One guy took a case of iPads to his face
Purpling and yellowing the space around
His eye for at least a month.
Another broke a toe when a desk fell on it.
He limped long afterward, refusing
A doctor accepting something
Corporeally new and sad while earning
Just above the required minimum wage.
Management demands from each of us
“From door to floor in twenty-four”
Where despite our best efforts otherwise
We left each night with weak knees
Stiff backs sore necks warped minds
And many of us numbed our aging
Bodies by imbibing so we could mangle
Ourselves the next day hoping not to fall
Over.
Mike Goodwin is a rapidly aging teacher and former retail monkey. He has a five-year-old son who takes up much of his time. Otherwise, beyond some published fiction and nonfiction, his poetry appears in pacificREVIEW and Slab among several others.
Eugene Datta
Sitting on a Park Bench on a Snowy Evening
The thoughts lie white
on the black filigree
of branches.
Where my head should be,
the sound of snow-
flakes.
Eugene Datta’s recent work has appeared or is forthcoming in The Dalhousie Review, Mantis, Unbroken Journal, Rust & Moth, Arboreal, Hamilton Stone Review, Main Street Rag, and elsewhere.
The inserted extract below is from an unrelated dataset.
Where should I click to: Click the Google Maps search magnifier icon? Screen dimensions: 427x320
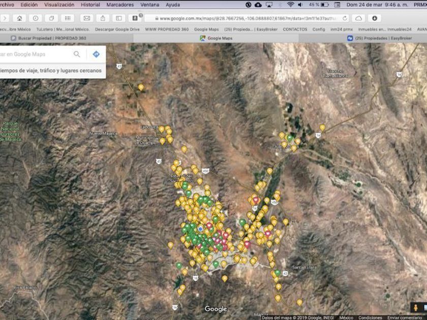77,54
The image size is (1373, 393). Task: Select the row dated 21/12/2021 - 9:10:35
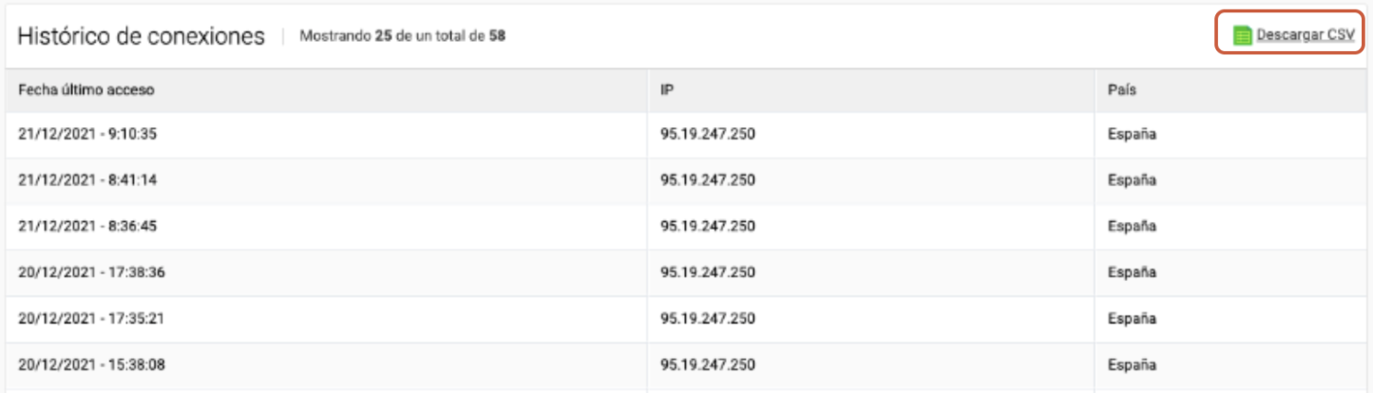click(686, 135)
Born in India, he lives in Aachen, Germany.
Kelly Houle
In the Bookstore
stalagmites form
the mystery section
trees of knowledge
planed
geological superposition of ideas
pulp fiction stacked
like cordwood petrified
striated evidence stratified
as origamic
architecture
to maximize
surface area
of the mind
a steady drip
echoes
the salt caverns
book lovers we tilt our heads
like planets killing time, space
a coordinated heist
we’re all in on
the perfect crime—
customers appear
to stand
against
a book case
we are stealing
whatever we can get
our hands on
invisible sapphires
quantized
packets of light
jump from shelves
into the pockets
of the mind
the walls are lined—
thousands of doors
leading out
Kelly Houle’s poems have been published or are forthcoming in Alba, CALYX, Connecticut River Review, Crab Orchard Review, Kenyon Review, Radar Poetry, Sequestrum, and others. She was a finalist for the Arts and Letters ‘Unclassifiable’ contest and winner of a 2023 Vivian Shipley Award. She is also a painter.